** Opening LISTED ENTRIES block **

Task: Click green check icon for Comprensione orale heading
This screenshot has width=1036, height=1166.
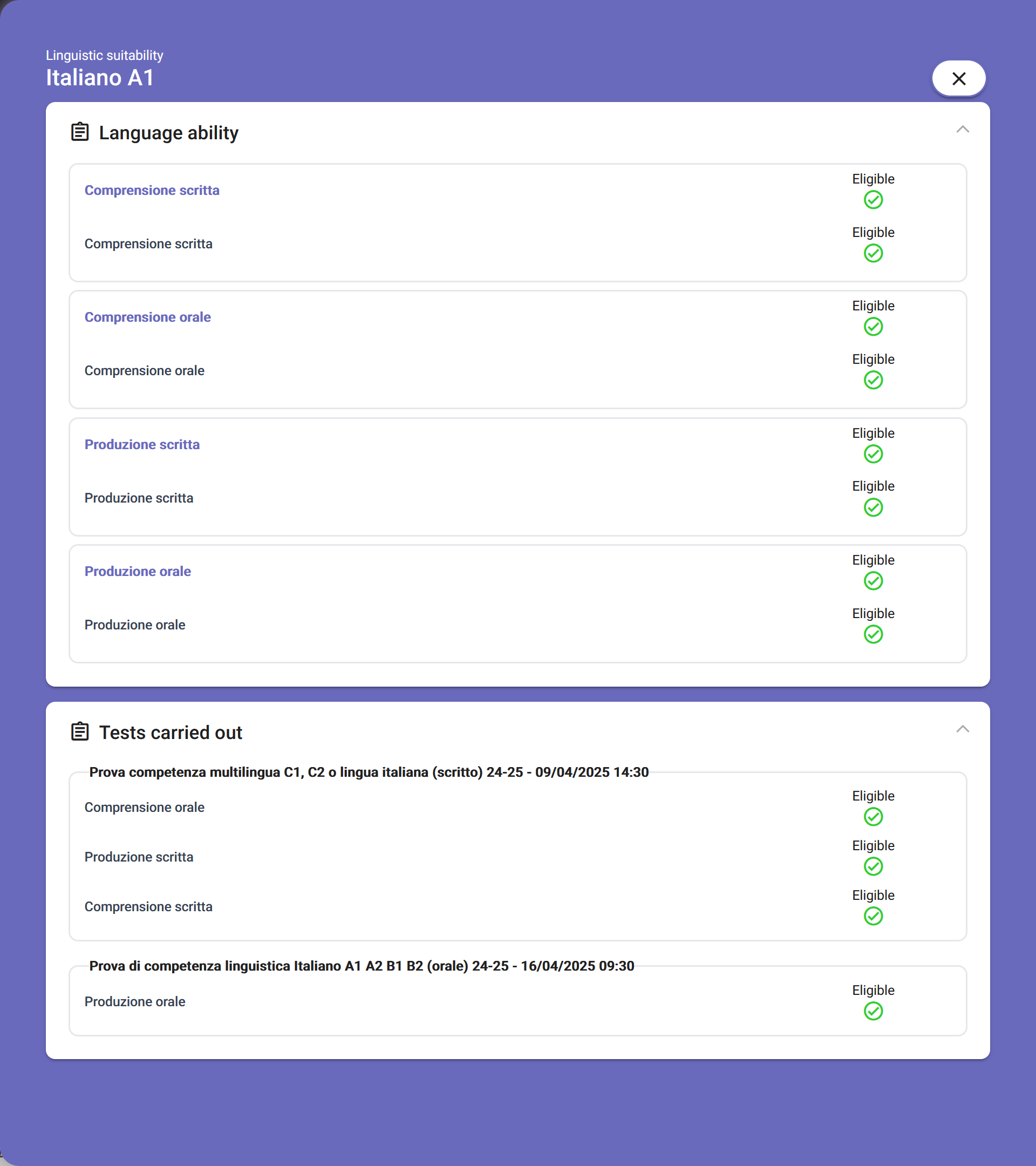Action: 873,327
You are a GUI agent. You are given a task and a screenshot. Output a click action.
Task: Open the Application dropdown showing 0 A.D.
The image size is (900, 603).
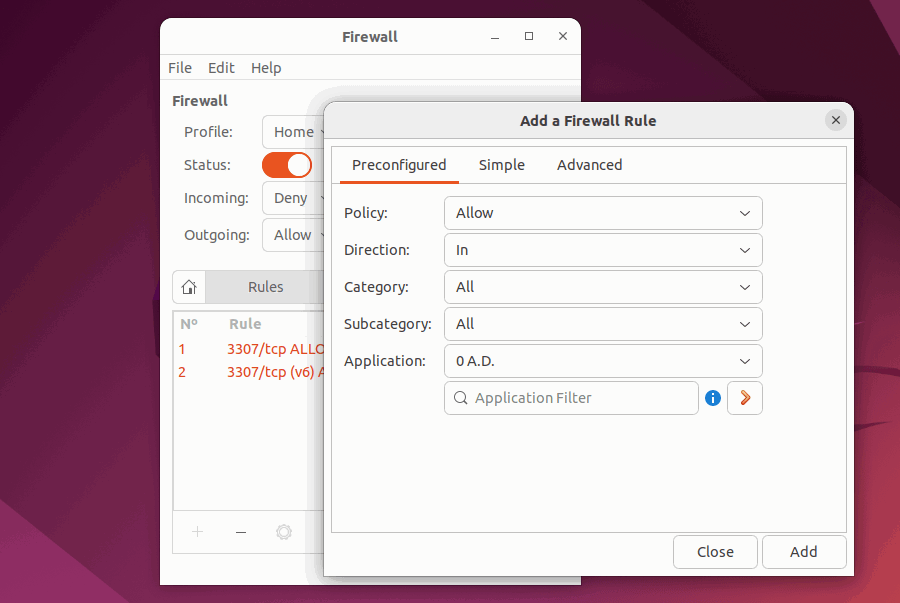(x=603, y=361)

** Closing LISTED ENTRIES block **

**EXERCISE GOAL**
When you reach a picture in the records above, pass over it and transcribe the rest exactly.

**SOLVED PROBLEM**
Task: Click green check icon for Comprensione orale heading
This screenshot has width=1036, height=1166.
Action: 873,327
You are a GUI agent. You are given a task and a screenshot. Output a click action.
Task: Open the Application dropdown showing 0 A.D.
The image size is (900, 603).
(x=603, y=361)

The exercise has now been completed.